Yeme içme ve uyku düzeni önemli 
Çayır, oruçluyken yeme-içme ve uyku düzenine önem gösterilmesi gerektiğinin altını çizerek, “Yaz aylarında orucun neden olduğu sinirli ruh halini engellemek için kişinin; yeme, içme ve uyku düzenine özen göstermesi gerekir. Yani, kişinin iftar ve sahuru düzenli yapmaya özen göstererek oruç tutması, vücudun dengesini sarsmaması oldukça önemlidir. Sahur yapan kişilerde gece uykusunun bölünmesi ve kişinin günlük işlerine aynı saatte başlamak zorunda olması; yorgunluk, dikkat dağınıklığı ve konsantrasyon kaybına ek olarak, sinirliliği de beraberinde getirebilir. Bunu önlemek için; bu aya özgü gündüz şekerlemesi, akşam erken yatma, günlük yoğunluğu gözden geçirip plan yapma, işleri zamana yayma, ekip çalışmasını ve yardımlaşmayı ön plana çıkarma yer almaktadır. İftar ve sahurda bol sıvı tüketmek gerekmektedir. Çünkü su kaybının artışı kişide sinirliliğe neden olmaktadır. Ramazan insanların kendi iç disiplinlerini sağlamaları ve en güçlü dürtülerini kontrol altına almaları bakımından önemlidir. Çünkü insanların en güçlü dürtülerden birincisi beslenme, ikincisi cinsellik, üçüncüsü saldırganlık, dördüncüsü kaçma dürtüsüdür.
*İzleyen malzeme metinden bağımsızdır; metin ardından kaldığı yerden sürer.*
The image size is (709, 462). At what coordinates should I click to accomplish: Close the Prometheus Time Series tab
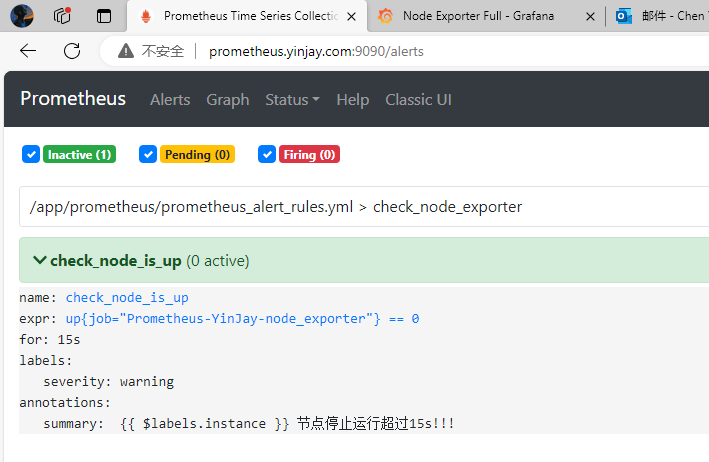[x=351, y=16]
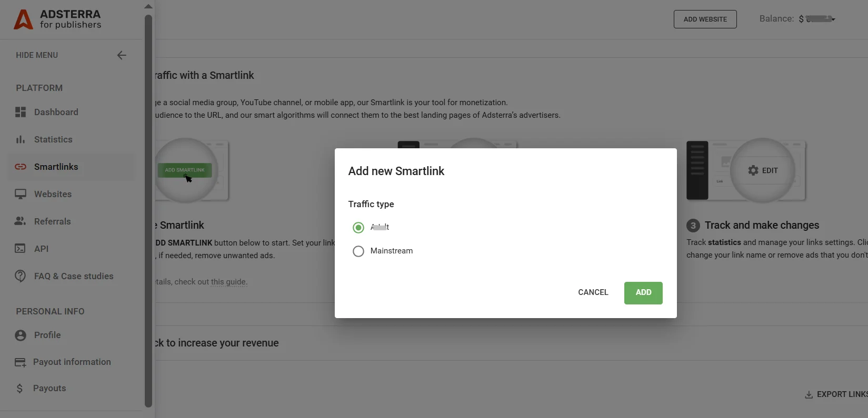
Task: Collapse the menu with the HIDE MENU arrow
Action: (x=122, y=55)
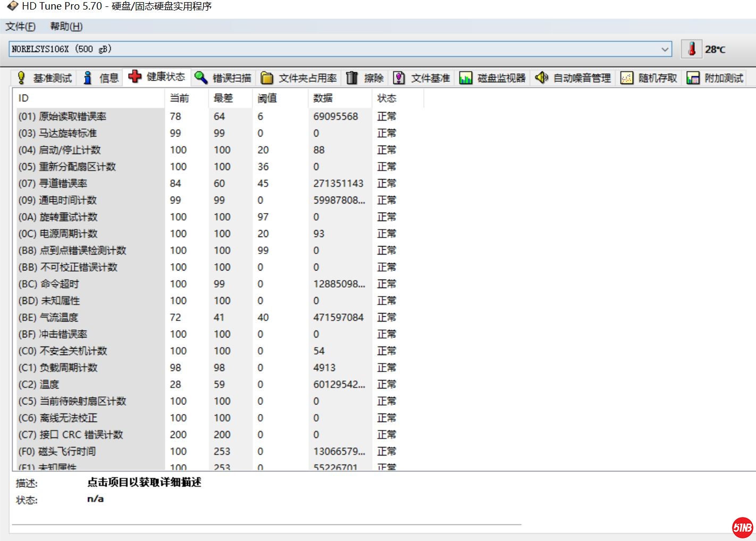Image resolution: width=756 pixels, height=541 pixels.
Task: Open the 文件(F) menu
Action: 21,27
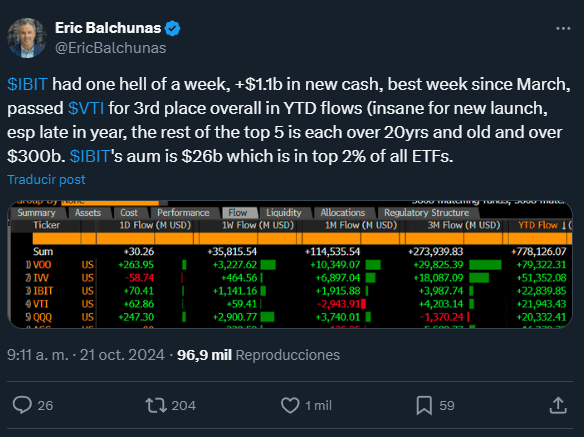Open the 96,9 mil Reproducciones count
This screenshot has width=584, height=437.
tap(258, 355)
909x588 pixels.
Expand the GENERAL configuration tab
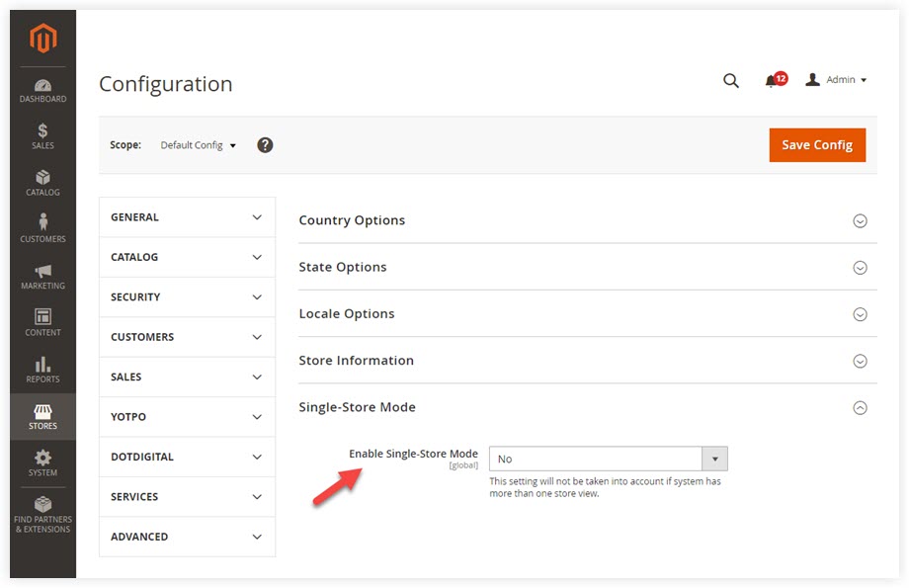point(187,217)
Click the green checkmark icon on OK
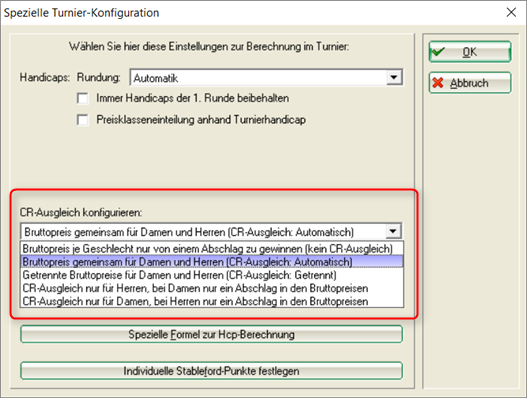The width and height of the screenshot is (527, 398). point(438,52)
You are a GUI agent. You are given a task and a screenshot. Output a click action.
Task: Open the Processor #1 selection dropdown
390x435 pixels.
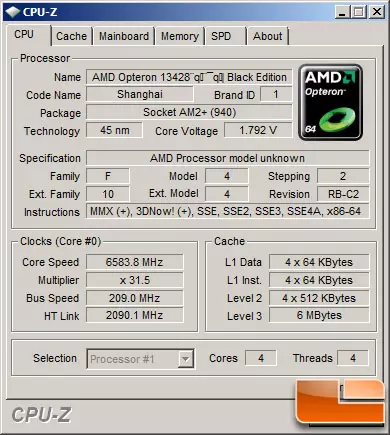pos(140,359)
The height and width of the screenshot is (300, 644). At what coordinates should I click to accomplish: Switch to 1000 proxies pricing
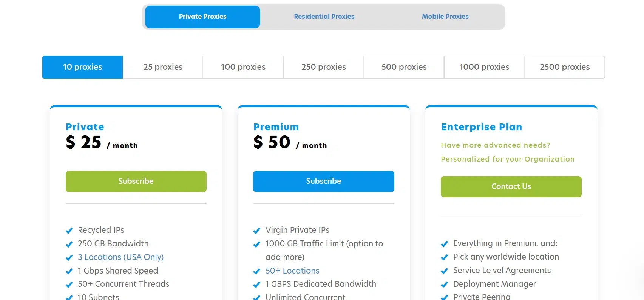coord(484,67)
Ramazan bu dürtülerimizi kontrol altına almamızı sağlamaktadır” dedi. 
 
Oruç suç oranlarını azaltıyor 
Ramazan ayında suç oranlarında azalma gözlendiğini söyleyen Çayır, orucun şefkat ve merhamet duygularını arttırdığına dikkat çekti. Çayır açıklamasında şunlara da değindi: 
“Bunun yanı sıra araştırmalar gösteriyor ki ramazan ayı içerisinde alkol tüketimi, intihar ve suç oranlarında oldukça düşüş hakimdir. Egonun eğitimi, sevgi, vicdan, değer, inanç ve geleneklerin önemiyle yüzleşmemizde bir iç hesaplaşmayla karşı karşıya gelip, kendi kusur ve eksiklerimizin farkına varma ve bunları düzeltme adına ramazan ayı önemli ve değer arz eden bir aydır. Son olarak, ramazan toplum psikolojisi olarak ele alındığında, toplumda paylaşma duygusunu artırıyor, sosyal bağları güçlendiriyor. Çünkü ramazan, yardımlaşma ayı olarak bilinmektedir. Bu ayda insanların birbirine maddi ve manevi yönden yardım etmesi önemlidir. Sonuçta oruç, şefkat ve merhamet duygularını geliştirerek, kişiyi stresten, üzüntü ve kederden korur. Sağlığı yerinde olan insanlar, kendilerini sıcaktan koruyarak orucunu rahatlıkla tutabilirler. Herkese sağlıklı, huzurlu Ramazanlar diliyorum.”